--- Instructions for the task ---
Copy every entry below verbatim, except for images.

--- Record extracts ---
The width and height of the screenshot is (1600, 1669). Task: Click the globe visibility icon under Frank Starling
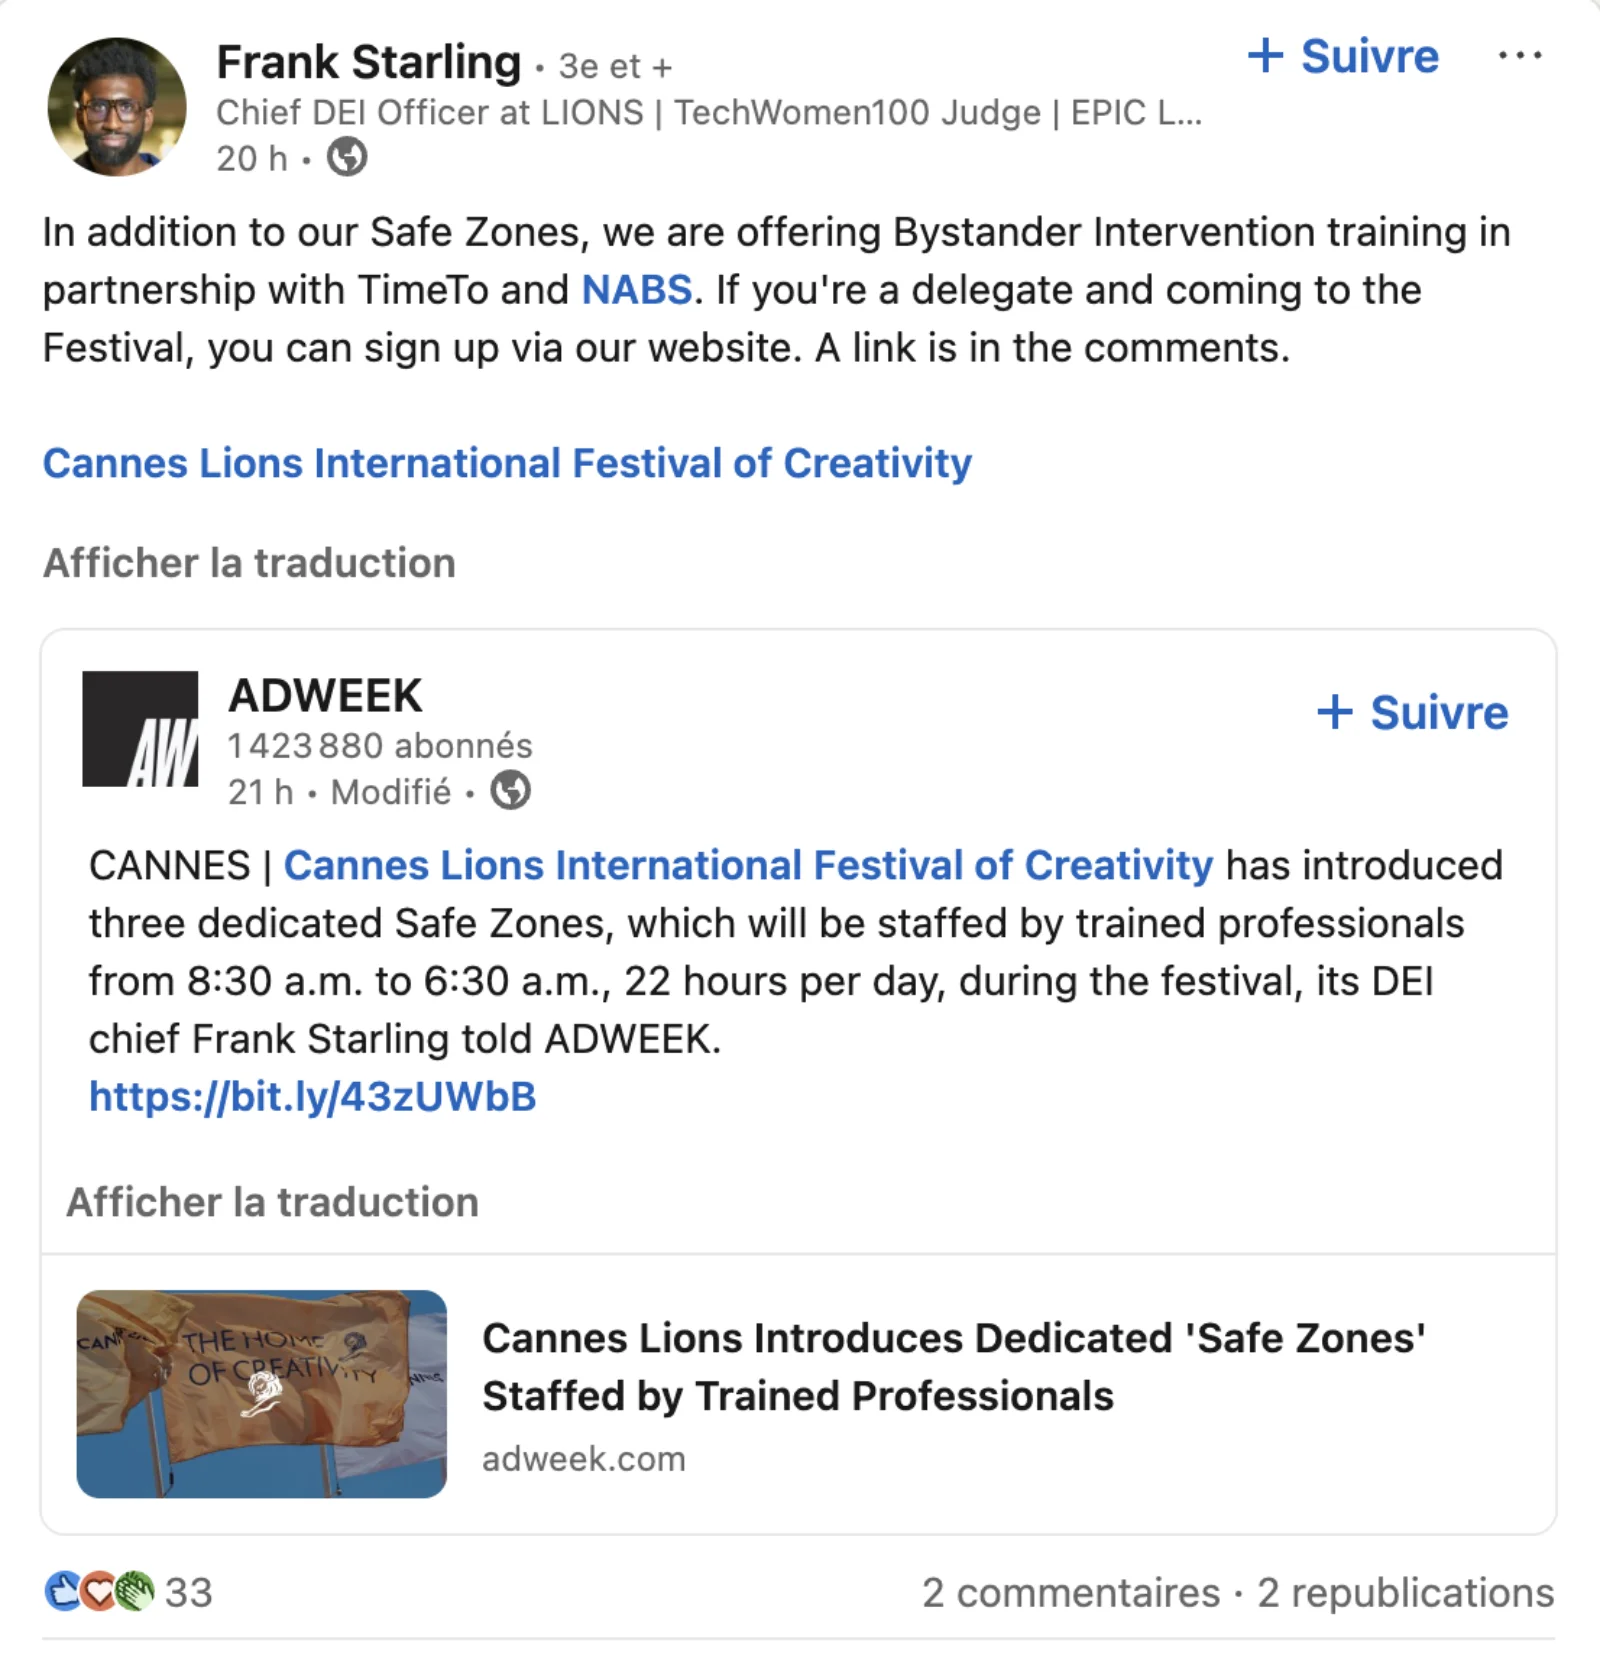point(347,158)
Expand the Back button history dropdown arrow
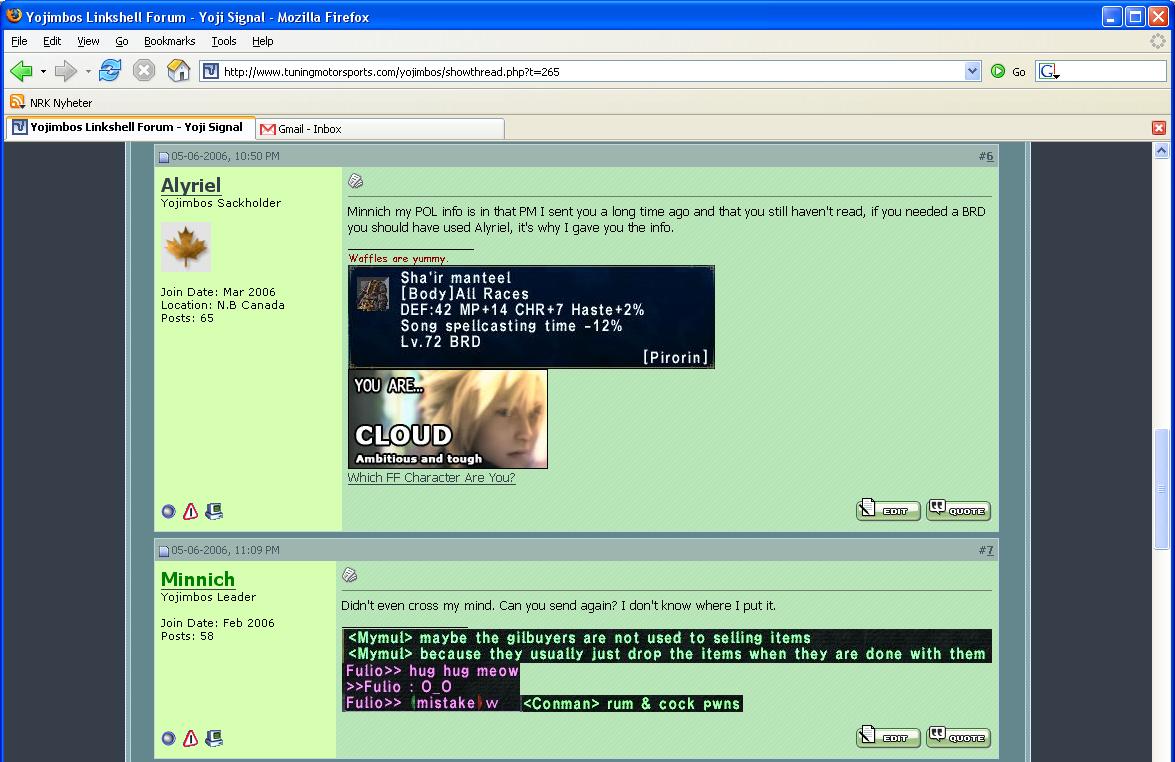1175x762 pixels. pos(43,72)
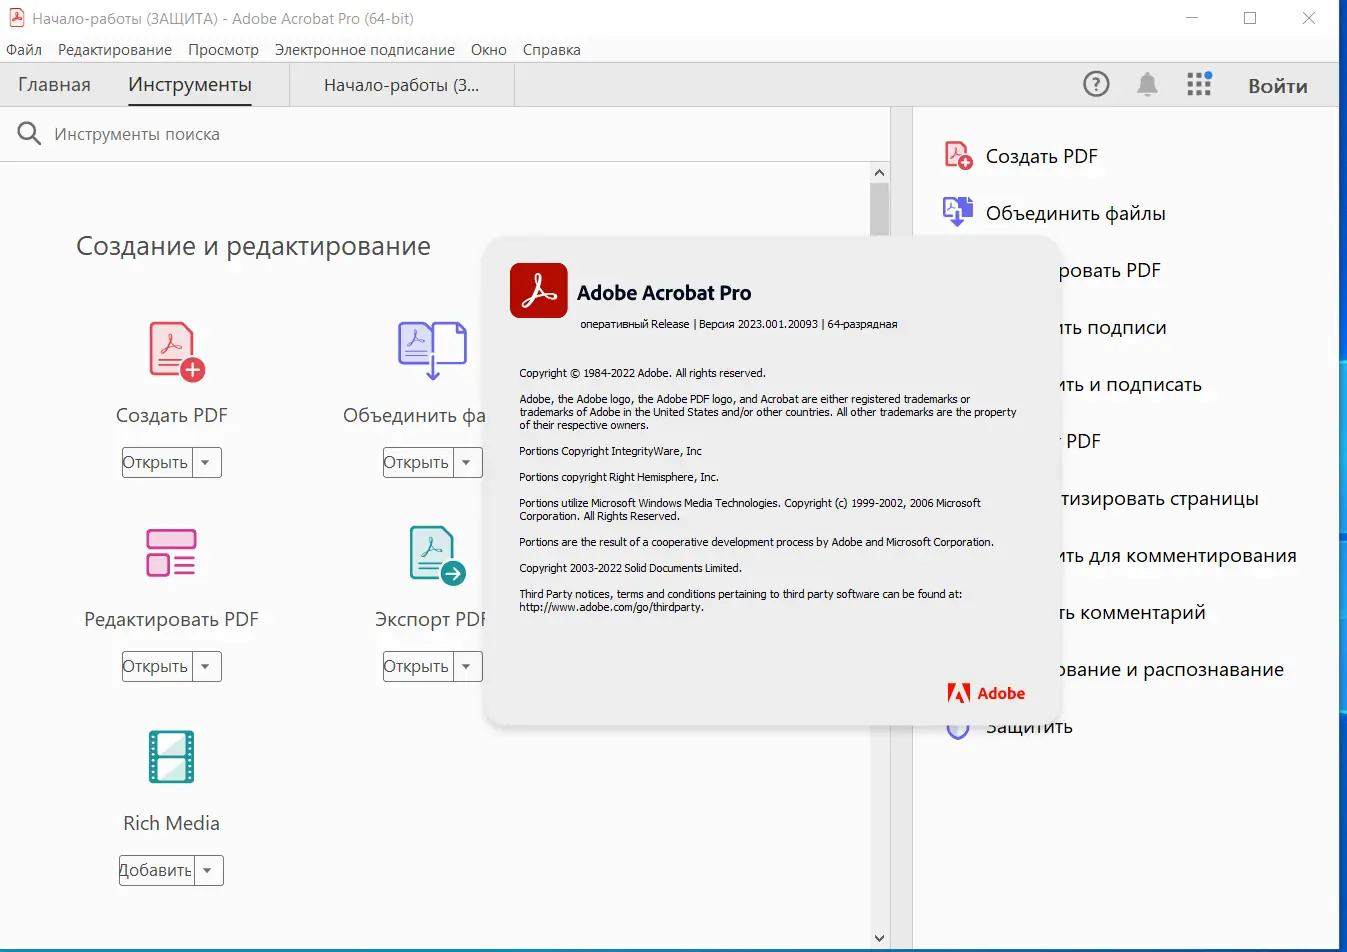
Task: Open the help question mark icon
Action: pos(1095,84)
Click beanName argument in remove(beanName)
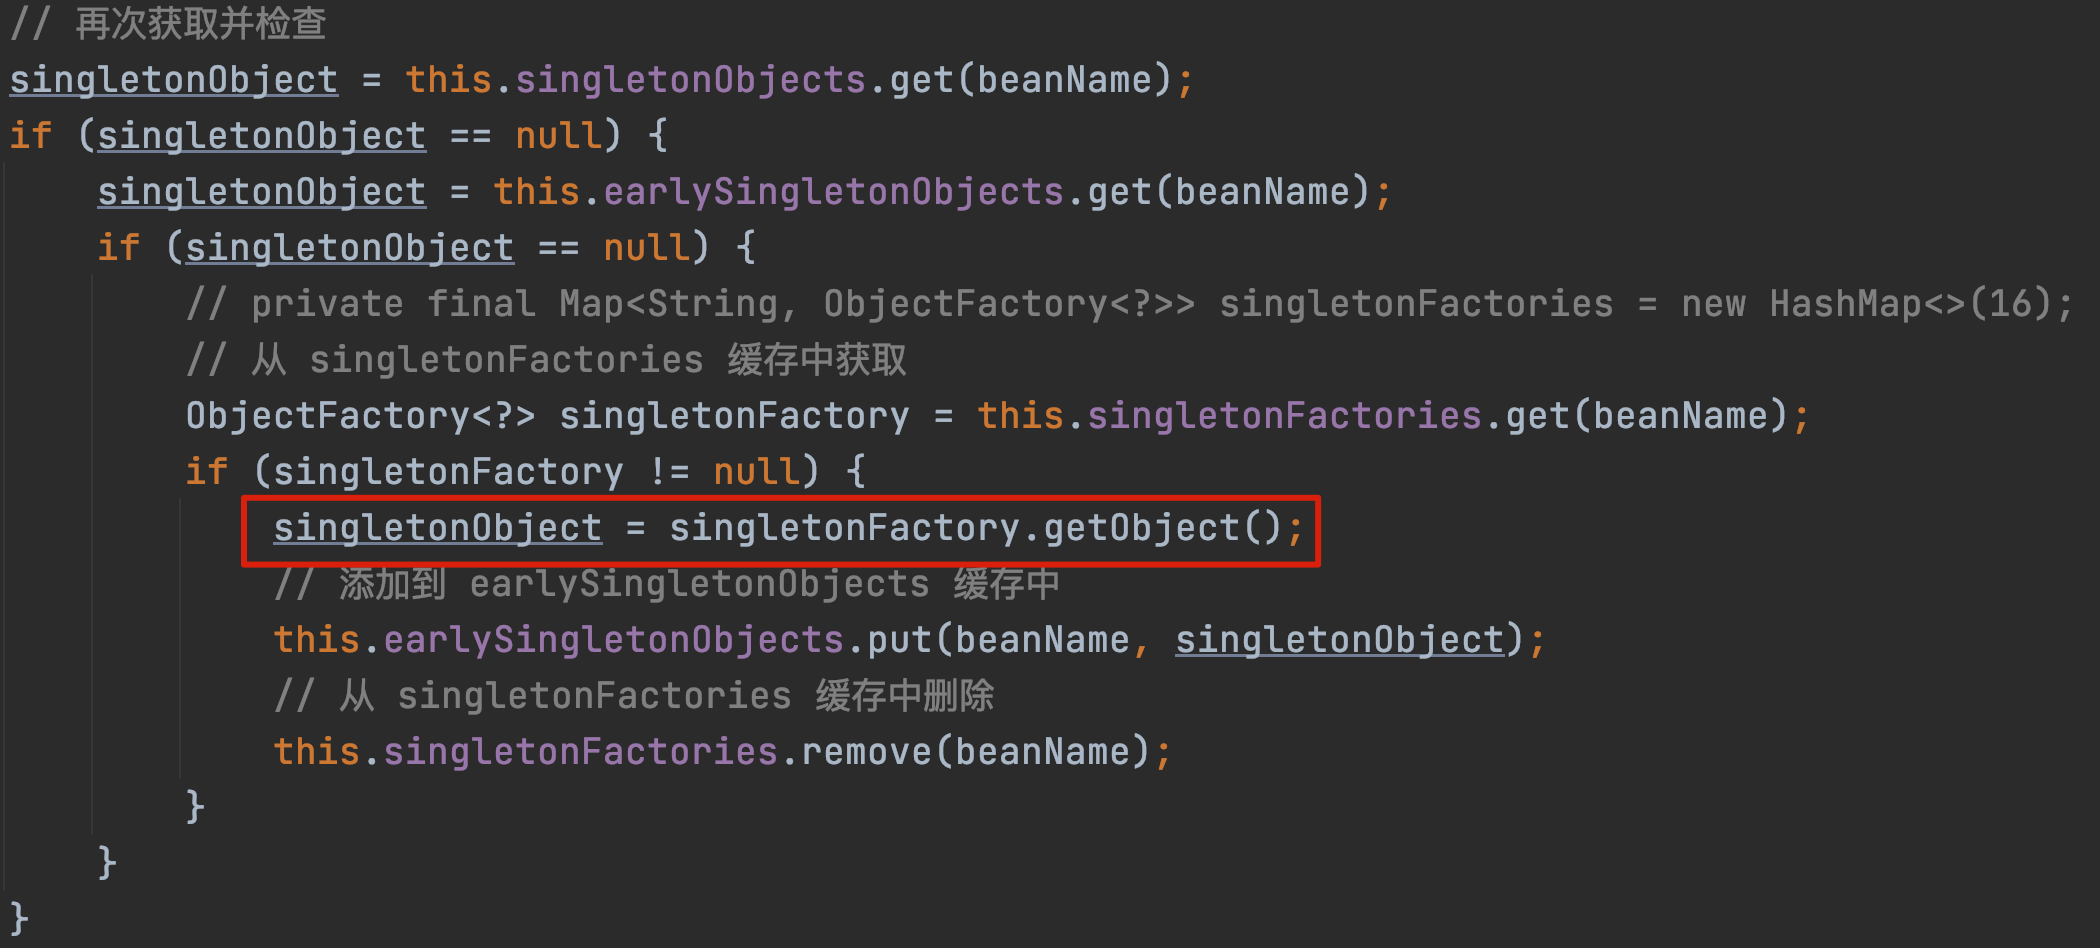This screenshot has width=2100, height=948. [x=1042, y=752]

--- Response to the exercise ---
The width and height of the screenshot is (1600, 1669). Task: Click the globe visibility icon under Frank Starling
point(347,158)
Expand the Back button history dropdown arrow
1175x762 pixels. pos(43,72)
Task: Open the help question mark icon
Action: pos(1095,84)
Click beanName argument in remove(beanName)
This screenshot has width=2100, height=948. [x=1042, y=752]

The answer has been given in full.